Exercise instructions → Please print every record below exactly as it reads.

= = =

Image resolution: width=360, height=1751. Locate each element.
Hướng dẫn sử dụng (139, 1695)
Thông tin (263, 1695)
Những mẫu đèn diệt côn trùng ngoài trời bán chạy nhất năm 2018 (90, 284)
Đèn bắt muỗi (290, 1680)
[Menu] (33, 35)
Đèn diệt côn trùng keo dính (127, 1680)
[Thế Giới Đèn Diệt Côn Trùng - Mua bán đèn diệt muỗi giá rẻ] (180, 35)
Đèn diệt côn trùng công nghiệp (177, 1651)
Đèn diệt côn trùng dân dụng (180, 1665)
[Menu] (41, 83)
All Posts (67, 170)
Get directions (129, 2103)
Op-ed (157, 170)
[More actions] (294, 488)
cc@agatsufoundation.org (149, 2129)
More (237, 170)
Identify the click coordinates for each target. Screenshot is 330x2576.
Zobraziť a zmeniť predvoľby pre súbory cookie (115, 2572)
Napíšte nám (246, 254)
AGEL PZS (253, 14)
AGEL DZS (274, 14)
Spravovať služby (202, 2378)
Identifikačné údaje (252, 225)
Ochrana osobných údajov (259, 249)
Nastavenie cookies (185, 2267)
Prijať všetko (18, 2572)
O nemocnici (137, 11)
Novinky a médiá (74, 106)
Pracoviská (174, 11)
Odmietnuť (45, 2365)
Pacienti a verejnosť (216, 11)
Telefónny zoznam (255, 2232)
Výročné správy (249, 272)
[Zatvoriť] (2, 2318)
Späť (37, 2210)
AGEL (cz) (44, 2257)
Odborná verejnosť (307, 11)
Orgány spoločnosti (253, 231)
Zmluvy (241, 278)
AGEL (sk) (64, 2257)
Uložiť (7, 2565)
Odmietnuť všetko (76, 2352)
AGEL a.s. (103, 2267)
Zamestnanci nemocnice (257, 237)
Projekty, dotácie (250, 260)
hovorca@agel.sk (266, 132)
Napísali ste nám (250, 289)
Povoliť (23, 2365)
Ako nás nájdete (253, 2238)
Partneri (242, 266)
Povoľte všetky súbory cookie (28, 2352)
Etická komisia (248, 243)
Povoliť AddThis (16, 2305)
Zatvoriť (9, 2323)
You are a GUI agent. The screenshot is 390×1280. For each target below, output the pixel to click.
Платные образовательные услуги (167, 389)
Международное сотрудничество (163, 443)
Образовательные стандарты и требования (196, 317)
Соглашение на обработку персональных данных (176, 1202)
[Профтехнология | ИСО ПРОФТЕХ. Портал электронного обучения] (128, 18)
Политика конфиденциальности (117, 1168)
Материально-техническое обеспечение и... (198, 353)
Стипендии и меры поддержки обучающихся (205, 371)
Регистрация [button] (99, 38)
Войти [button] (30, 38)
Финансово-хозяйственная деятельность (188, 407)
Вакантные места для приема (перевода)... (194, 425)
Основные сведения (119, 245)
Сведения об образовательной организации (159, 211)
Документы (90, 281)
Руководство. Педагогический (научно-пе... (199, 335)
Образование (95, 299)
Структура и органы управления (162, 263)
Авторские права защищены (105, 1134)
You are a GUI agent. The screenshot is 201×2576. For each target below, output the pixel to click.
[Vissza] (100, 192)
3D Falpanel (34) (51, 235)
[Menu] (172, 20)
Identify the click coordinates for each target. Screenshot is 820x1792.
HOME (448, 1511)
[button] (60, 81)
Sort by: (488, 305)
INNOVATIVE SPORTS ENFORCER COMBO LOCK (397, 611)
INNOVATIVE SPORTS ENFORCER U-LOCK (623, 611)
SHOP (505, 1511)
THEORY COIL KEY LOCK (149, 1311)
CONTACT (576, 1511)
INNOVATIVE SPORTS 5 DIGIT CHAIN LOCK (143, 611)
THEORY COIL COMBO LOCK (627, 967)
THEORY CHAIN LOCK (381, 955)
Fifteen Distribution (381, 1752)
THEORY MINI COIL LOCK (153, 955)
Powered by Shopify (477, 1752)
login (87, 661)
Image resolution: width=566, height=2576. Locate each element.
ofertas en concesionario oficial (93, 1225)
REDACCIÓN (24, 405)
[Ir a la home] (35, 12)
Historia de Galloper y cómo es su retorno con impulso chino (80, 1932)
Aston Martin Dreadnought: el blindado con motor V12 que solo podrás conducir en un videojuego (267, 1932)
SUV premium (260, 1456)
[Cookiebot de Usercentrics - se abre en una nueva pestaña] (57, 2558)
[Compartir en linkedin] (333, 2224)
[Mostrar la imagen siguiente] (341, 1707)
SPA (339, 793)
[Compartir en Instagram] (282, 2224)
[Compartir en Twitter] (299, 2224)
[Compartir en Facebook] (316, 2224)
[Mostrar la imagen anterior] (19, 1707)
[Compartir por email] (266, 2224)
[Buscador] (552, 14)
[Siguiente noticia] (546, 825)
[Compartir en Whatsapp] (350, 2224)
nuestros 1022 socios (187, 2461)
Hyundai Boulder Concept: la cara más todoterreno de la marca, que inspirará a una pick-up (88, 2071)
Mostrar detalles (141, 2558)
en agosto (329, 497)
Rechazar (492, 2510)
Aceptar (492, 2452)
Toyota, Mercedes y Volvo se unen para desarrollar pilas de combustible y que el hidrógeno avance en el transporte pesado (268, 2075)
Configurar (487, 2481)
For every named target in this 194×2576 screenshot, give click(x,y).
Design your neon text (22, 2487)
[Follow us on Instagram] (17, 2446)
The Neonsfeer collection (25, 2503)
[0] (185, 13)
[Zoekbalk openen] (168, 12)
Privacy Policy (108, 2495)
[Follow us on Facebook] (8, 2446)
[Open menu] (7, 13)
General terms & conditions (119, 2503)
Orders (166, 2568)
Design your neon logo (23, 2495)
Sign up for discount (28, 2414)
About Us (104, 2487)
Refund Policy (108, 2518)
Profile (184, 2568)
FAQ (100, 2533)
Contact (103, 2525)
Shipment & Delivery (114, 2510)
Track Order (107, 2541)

= = =

Solution →
Image resolution: width=360, height=1751. Locate each element.
Hướng dẫn sử dụng (139, 1695)
Thông tin (263, 1695)
Những mẫu đèn diệt côn trùng ngoài trời bán chạy nhất năm 2018 (90, 284)
Đèn bắt muỗi (290, 1680)
[Menu] (33, 35)
Đèn diệt côn trùng keo dính (127, 1680)
[Thế Giới Đèn Diệt Côn Trùng - Mua bán đèn diệt muỗi giá rẻ] (180, 35)
Đèn diệt côn trùng công nghiệp (177, 1651)
Đèn diệt côn trùng dân dụng (180, 1665)
[Menu] (41, 83)
All Posts (67, 170)
Get directions (129, 2103)
Op-ed (157, 170)
[More actions] (294, 488)
cc@agatsufoundation.org (149, 2129)
More (237, 170)
Identify the click coordinates for each target. Screenshot is 330x2576.
Zobraziť a zmeniť predvoľby pre súbory cookie (115, 2572)
Napíšte nám (246, 254)
AGEL PZS (253, 14)
AGEL DZS (274, 14)
Spravovať služby (202, 2378)
Identifikačné údaje (252, 225)
Ochrana osobných údajov (259, 249)
Nastavenie cookies (185, 2267)
Prijať všetko (18, 2572)
O nemocnici (137, 11)
Novinky a médiá (74, 106)
Pracoviská (174, 11)
Odmietnuť (45, 2365)
Pacienti a verejnosť (216, 11)
Telefónny zoznam (255, 2232)
Výročné správy (249, 272)
[Zatvoriť] (2, 2318)
Späť (37, 2210)
AGEL (cz) (44, 2257)
Odborná verejnosť (307, 11)
Orgány spoločnosti (253, 231)
Zmluvy (241, 278)
AGEL (sk) (64, 2257)
Uložiť (7, 2565)
Odmietnuť všetko (76, 2352)
AGEL a.s. (103, 2267)
Zamestnanci nemocnice (257, 237)
Projekty, dotácie (250, 260)
hovorca@agel.sk (266, 132)
Napísali ste nám (250, 289)
Povoliť (23, 2365)
Ako nás nájdete (253, 2238)
Partneri (242, 266)
Povoľte všetky súbory cookie (28, 2352)
Etická komisia (248, 243)
Povoliť AddThis (16, 2305)
Zatvoriť (9, 2323)
You are a GUI agent. The screenshot is 390×1280. For each target below, output the pixel to click.
Платные образовательные услуги (167, 389)
Международное сотрудничество (163, 443)
Образовательные стандарты и требования (196, 317)
Соглашение на обработку персональных данных (176, 1202)
[Профтехнология | ИСО ПРОФТЕХ. Портал электронного обучения] (128, 18)
Политика конфиденциальности (117, 1168)
Материально-техническое обеспечение и... (198, 353)
Стипендии и меры поддержки обучающихся (205, 371)
Регистрация [button] (99, 38)
Войти [button] (30, 38)
Финансово-хозяйственная деятельность (188, 407)
Вакантные места для приема (перевода)... (194, 425)
Основные сведения (119, 245)
Сведения об образовательной организации (159, 211)
Документы (90, 281)
Руководство. Педагогический (научно-пе... (199, 335)
Образование (95, 299)
Структура и органы управления (162, 263)
Авторские права защищены (105, 1134)
You are a GUI agent. The screenshot is 201×2576. For each target below, output the pixel to click.
[Vissza] (100, 192)
3D Falpanel (34) (51, 235)
[Menu] (172, 20)
Identify the click coordinates for each target. Screenshot is 820x1792.
HOME (448, 1511)
[button] (60, 81)
Sort by: (488, 305)
INNOVATIVE SPORTS ENFORCER COMBO LOCK (397, 611)
INNOVATIVE SPORTS ENFORCER U-LOCK (623, 611)
SHOP (505, 1511)
THEORY COIL KEY LOCK (149, 1311)
CONTACT (576, 1511)
INNOVATIVE SPORTS 5 DIGIT CHAIN LOCK (143, 611)
THEORY COIL COMBO LOCK (627, 967)
THEORY CHAIN LOCK (381, 955)
Fifteen Distribution (381, 1752)
THEORY MINI COIL LOCK (153, 955)
Powered by Shopify (477, 1752)
login (87, 661)
Image resolution: width=566, height=2576. Locate each element.
ofertas en concesionario oficial (93, 1225)
REDACCIÓN (24, 405)
[Ir a la home] (35, 12)
Historia de Galloper y cómo es su retorno con impulso chino (80, 1932)
Aston Martin Dreadnought: el blindado con motor V12 que solo podrás conducir en un videojuego (267, 1932)
SUV premium (260, 1456)
[Cookiebot de Usercentrics - se abre en una nueva pestaña] (57, 2558)
[Compartir en linkedin] (333, 2224)
[Mostrar la imagen siguiente] (341, 1707)
SPA (339, 793)
[Compartir en Instagram] (282, 2224)
[Compartir en Twitter] (299, 2224)
[Compartir en Facebook] (316, 2224)
[Mostrar la imagen anterior] (19, 1707)
[Compartir por email] (266, 2224)
[Buscador] (552, 14)
[Siguiente noticia] (546, 825)
[Compartir en Whatsapp] (350, 2224)
nuestros 1022 socios (187, 2461)
Hyundai Boulder Concept: la cara más todoterreno de la marca, que inspirará a una pick-up (88, 2071)
Mostrar detalles (141, 2558)
en agosto (329, 497)
Rechazar (492, 2510)
Aceptar (492, 2452)
Toyota, Mercedes y Volvo se unen para desarrollar pilas de combustible y que el hidrógeno avance en el transporte pesado (268, 2075)
Configurar (487, 2481)
For every named target in this 194×2576 screenshot, give click(x,y).
Design your neon text (22, 2487)
[Follow us on Instagram] (17, 2446)
The Neonsfeer collection (25, 2503)
[0] (185, 13)
[Zoekbalk openen] (168, 12)
Privacy Policy (108, 2495)
[Follow us on Facebook] (8, 2446)
[Open menu] (7, 13)
General terms & conditions (119, 2503)
Orders (166, 2568)
Design your neon logo (23, 2495)
Sign up for discount (28, 2414)
About Us (104, 2487)
Refund Policy (108, 2518)
Profile (184, 2568)
FAQ (100, 2533)
Contact (103, 2525)
Shipment & Delivery (114, 2510)
Track Order (107, 2541)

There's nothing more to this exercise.